L'angle mort est architectural, pas accidentel. Tous les grands LLM utilisant la tokénisation en sous-mots — y compris ceux d'OpenAI, Anthropic et Meta — présentent des faiblesses similaires sur les tâches au niveau du caractère, comme épeler un mot à l'envers, compter les lettres ou gérer les anagrammes . Augmenter la taille des modèles aide un peu, mais le biais persiste
.
Ces échecs peuvent sembler embarrassants — une IA incapable d'épeler le nom de son entreprise —, mais l'industrie ne les traite pas comme une crise car la valeur inestimable des LLM est ailleurs.
La génération de texte fluide, le résumé, le raisonnement, la traduction, l'écriture de code — toutes ces capacités proviennent de l'aptitude du modèle à travailler au niveau sémantique, où l'abstraction par tokens est un avantage, pas un bug . La précision au niveau du caractère n'est tout simplement pas ce pour quoi ces architectures ont été conçues.
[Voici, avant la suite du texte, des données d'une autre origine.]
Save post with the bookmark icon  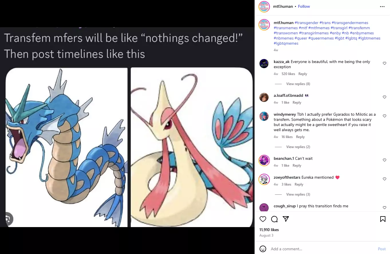383,219
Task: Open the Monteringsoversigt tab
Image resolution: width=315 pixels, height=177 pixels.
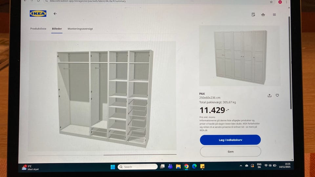Action: coord(80,29)
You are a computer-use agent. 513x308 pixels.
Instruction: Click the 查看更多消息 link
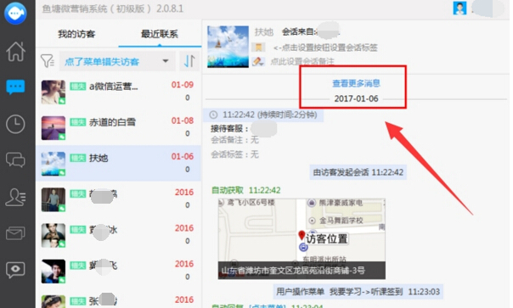point(356,83)
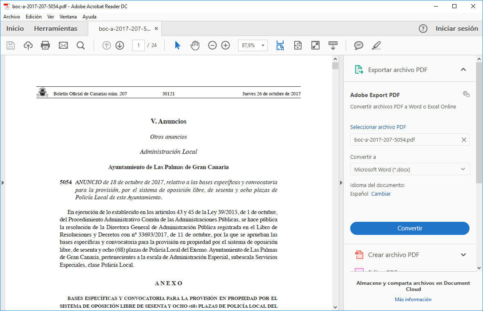Add a comment with the speech bubble tool

coord(358,45)
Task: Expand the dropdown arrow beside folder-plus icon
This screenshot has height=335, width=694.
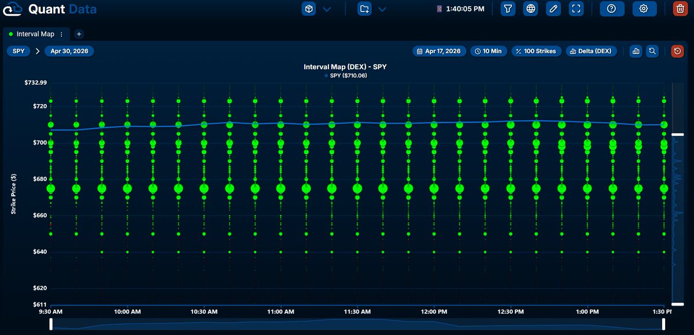Action: click(382, 9)
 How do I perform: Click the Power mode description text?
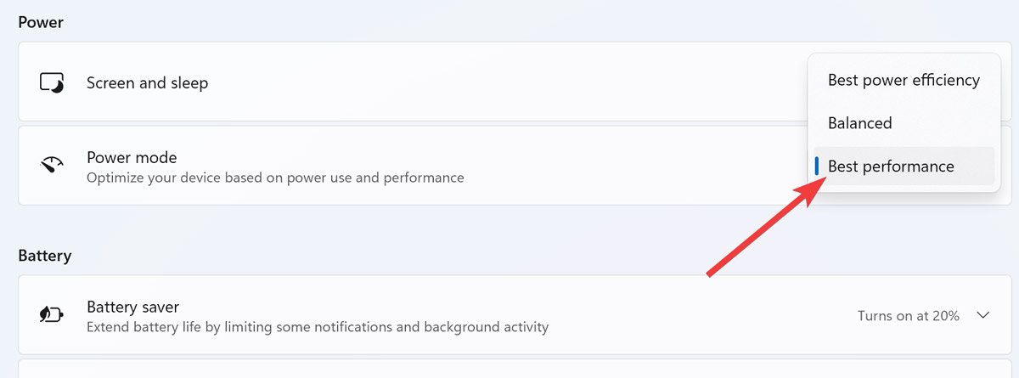(275, 178)
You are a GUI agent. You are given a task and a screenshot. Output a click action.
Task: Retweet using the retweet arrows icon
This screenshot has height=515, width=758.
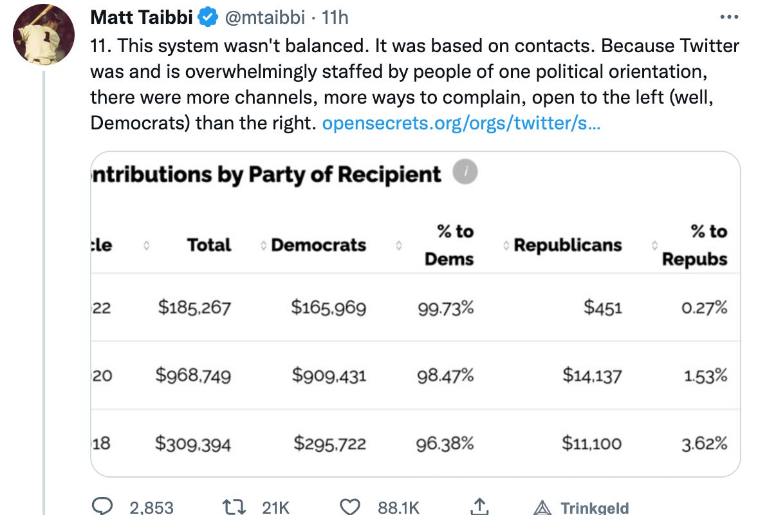point(234,507)
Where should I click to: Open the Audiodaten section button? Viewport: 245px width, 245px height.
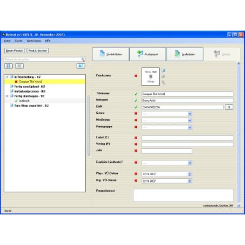pyautogui.click(x=185, y=55)
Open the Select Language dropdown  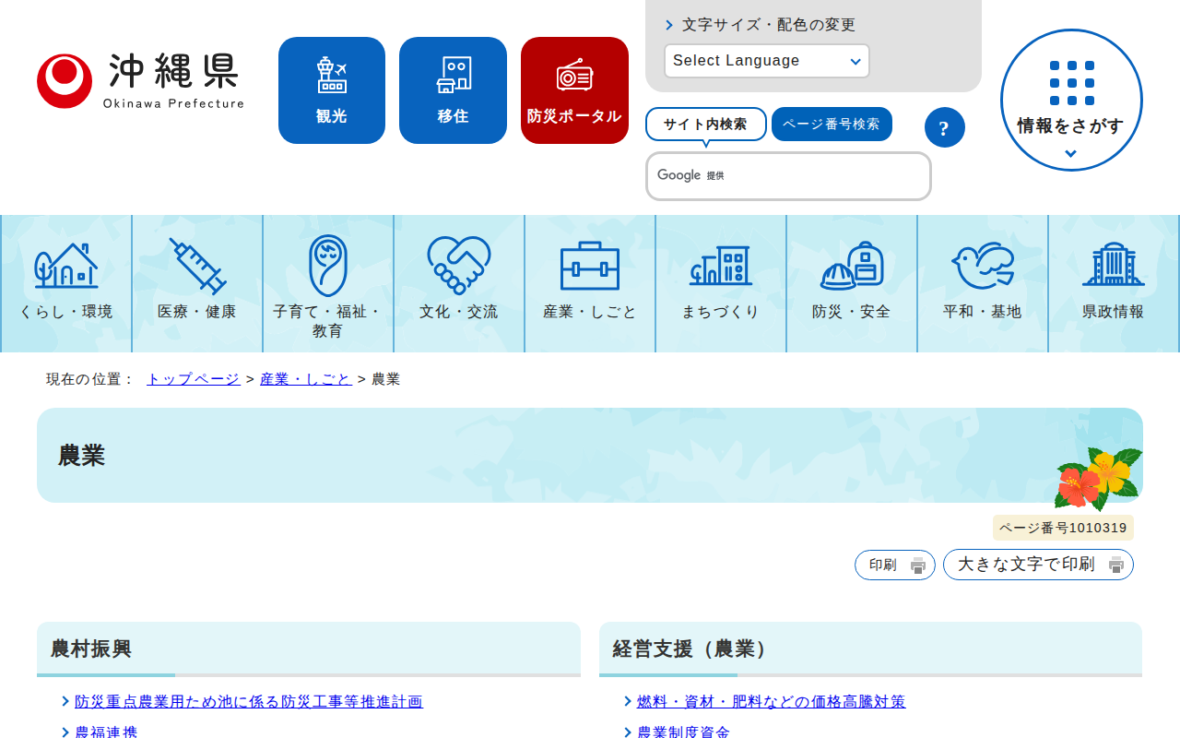766,61
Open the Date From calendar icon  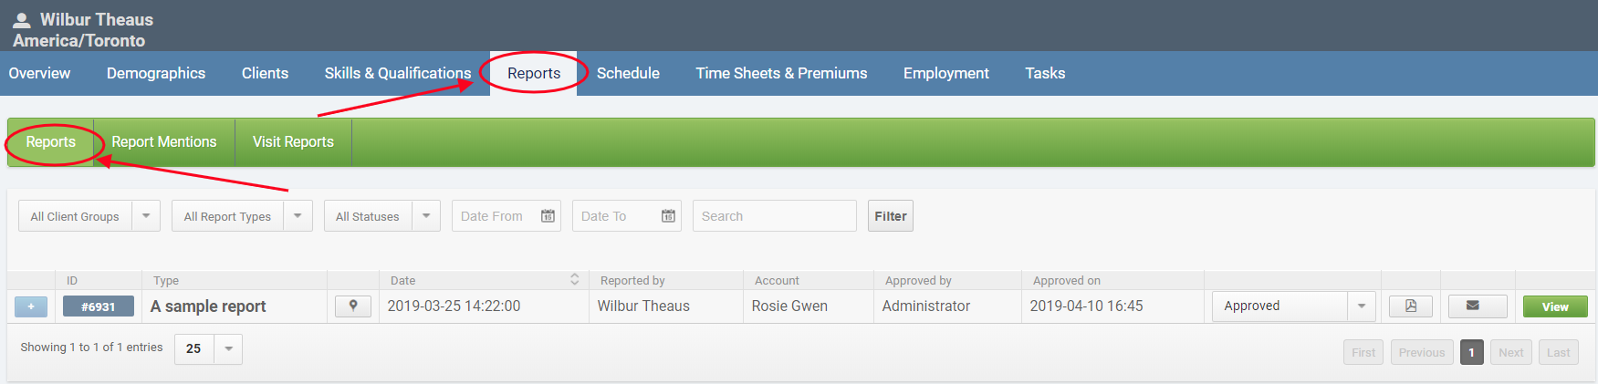[x=548, y=216]
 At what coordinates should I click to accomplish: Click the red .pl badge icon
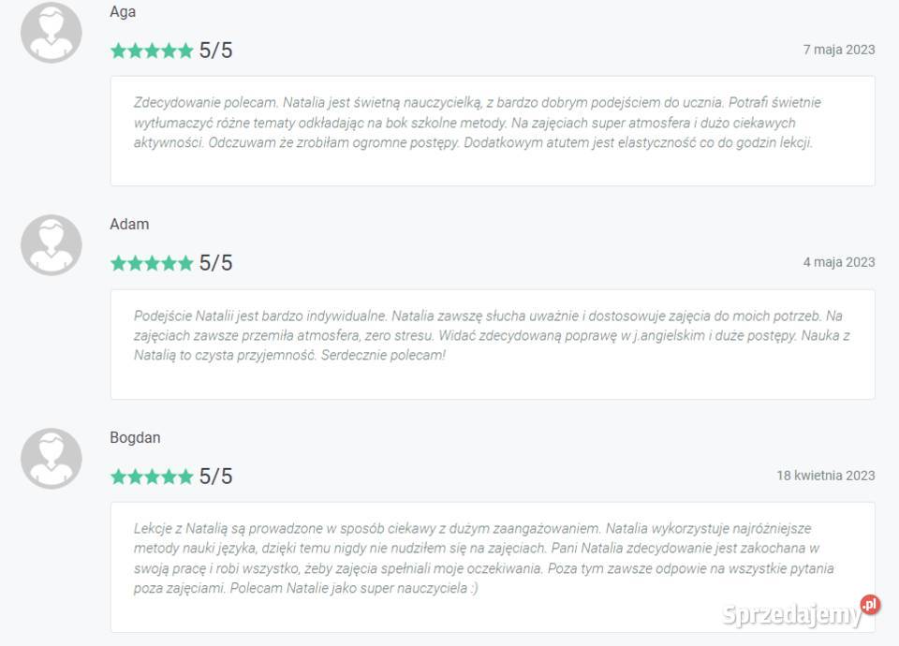(870, 605)
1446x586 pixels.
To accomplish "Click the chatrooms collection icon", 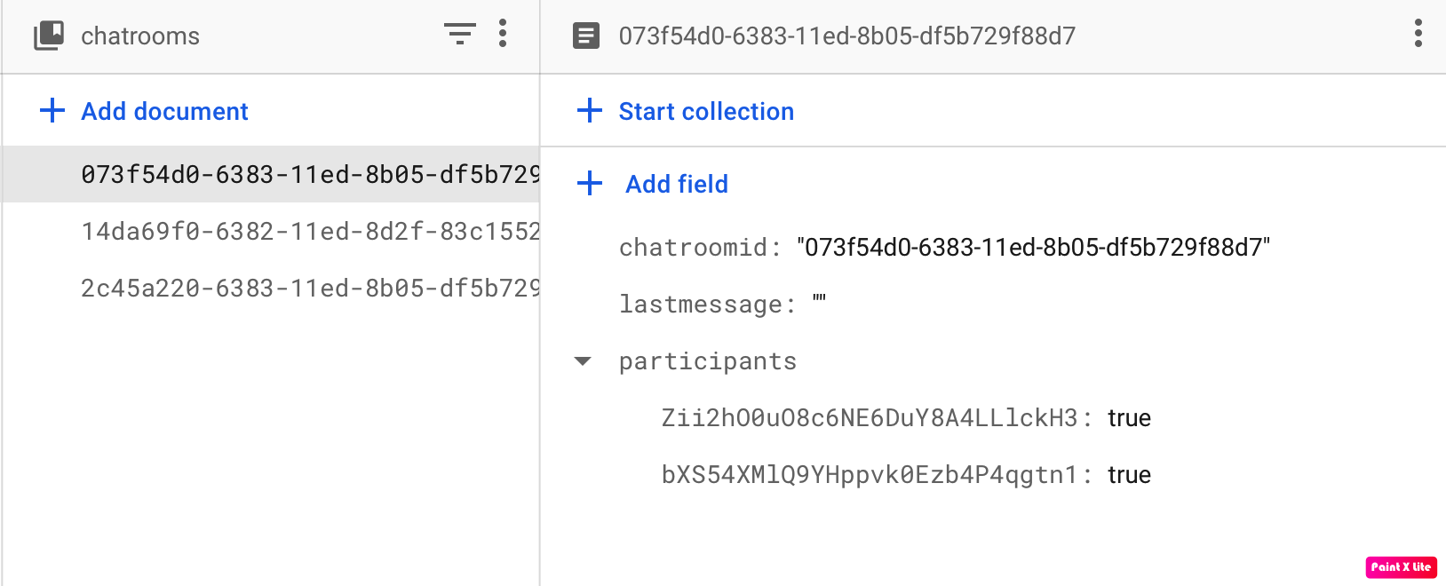I will coord(49,36).
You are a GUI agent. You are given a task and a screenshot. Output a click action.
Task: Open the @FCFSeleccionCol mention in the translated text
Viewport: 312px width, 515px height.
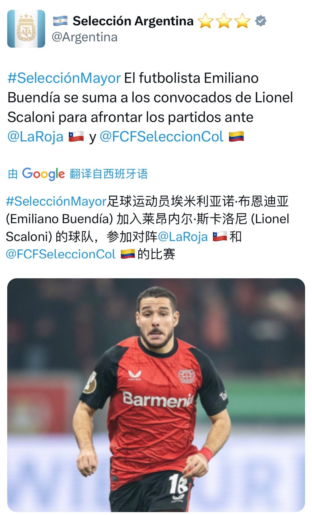(61, 254)
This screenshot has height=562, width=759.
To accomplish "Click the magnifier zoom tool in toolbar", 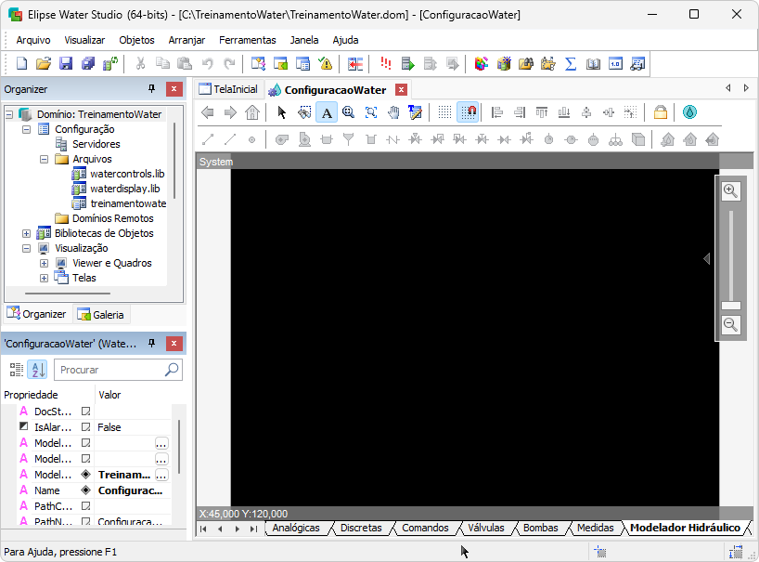I will coord(349,112).
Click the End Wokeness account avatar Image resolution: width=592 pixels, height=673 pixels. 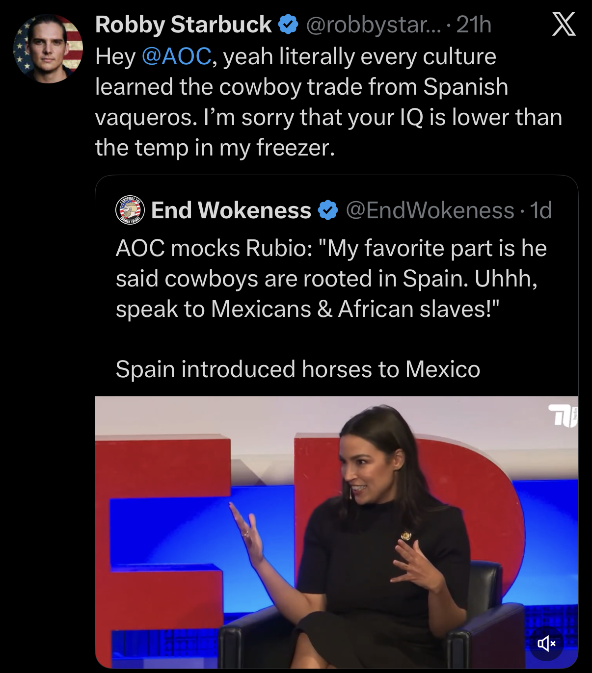[x=130, y=211]
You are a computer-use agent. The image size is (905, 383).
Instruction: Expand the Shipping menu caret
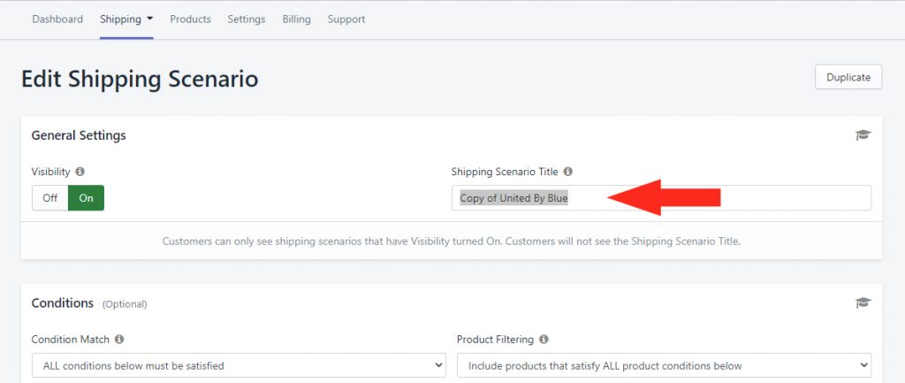point(150,19)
La solution pratique consiste à rediriger les questions d'orthographe et de comptage vers des logiciels traditionnels basés sur des règles, plutôt que de demander au LLM de les traiter. Plusieurs implémentations d'AI Overview tentent déjà de détecter et de déléguer ces requêtes, bien que les erreurs très visibles de mai 2026 montrent que cette détection reste imparfaite . Une étude distincte a révélé que l'AI Overview de Google répond de manière incorrecte aux demandes d'orthographe inversée dans 52 % des cas — et seuls 10 % des mots de trois syllabes ou plus ont été correctement inversés
.
Google travaille à des correctifs pour les problèmes de comptage spécifiques qui ont été rendus publics . Mais pour quiconque comprend le compromis de la tokénisation, la vraie leçon n'est pas que Google a livré un produit buggé. C'est que l'architecture qui alimente la révolution de l'IA a un angle mort fondamental — et que personne n'a trouvé le moyen de le corriger sans sacrifier ce qui rend les LLM si précieux.